• [Exercise instructions]: For every entry that follows, return the words exactly and omit any picture.

• [Source records]:
◆ ◆ ◆ ◆

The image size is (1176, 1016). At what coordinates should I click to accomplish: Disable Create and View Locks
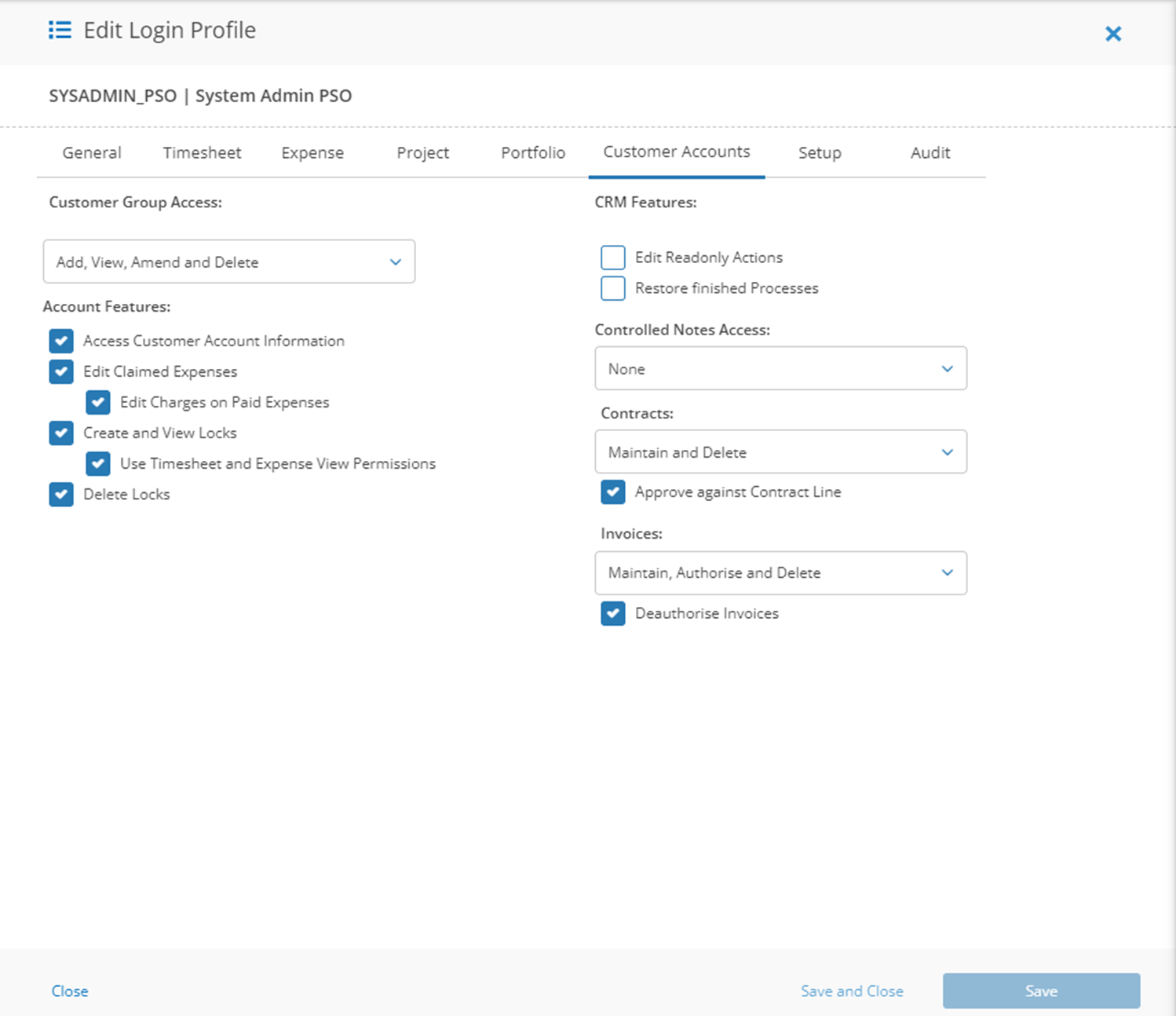point(61,433)
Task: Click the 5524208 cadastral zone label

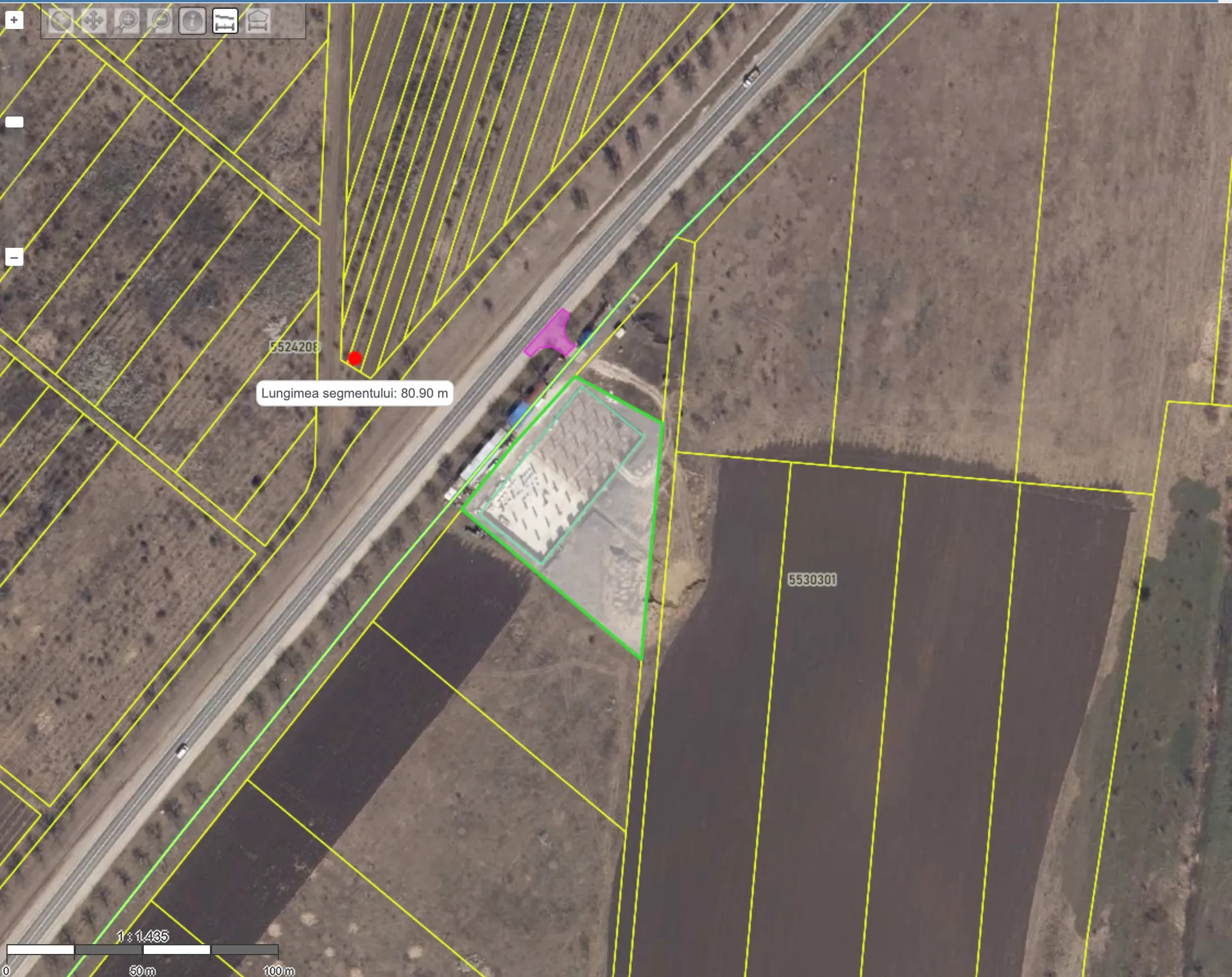Action: tap(294, 347)
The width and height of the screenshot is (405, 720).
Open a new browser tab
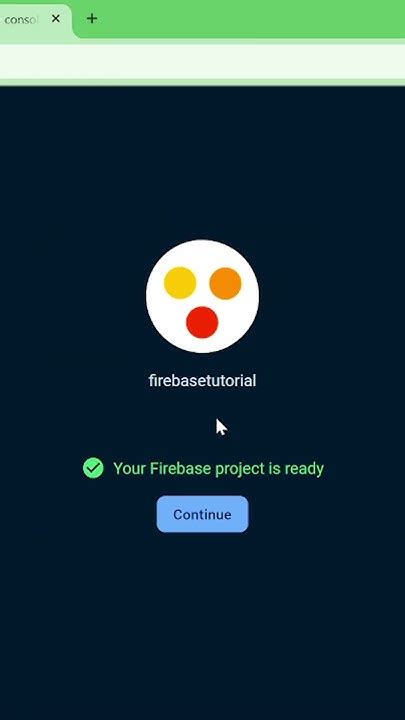pyautogui.click(x=92, y=18)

◆ ◆ ◆ ◆

• [Written solution]:
The image size is (1176, 1016). At what coordinates should I click to accomplish: Disable Create and View Locks
point(61,433)
Task: Click the 5524208 cadastral zone label

Action: tap(294, 347)
The width and height of the screenshot is (405, 720).
Open a new browser tab
pyautogui.click(x=92, y=18)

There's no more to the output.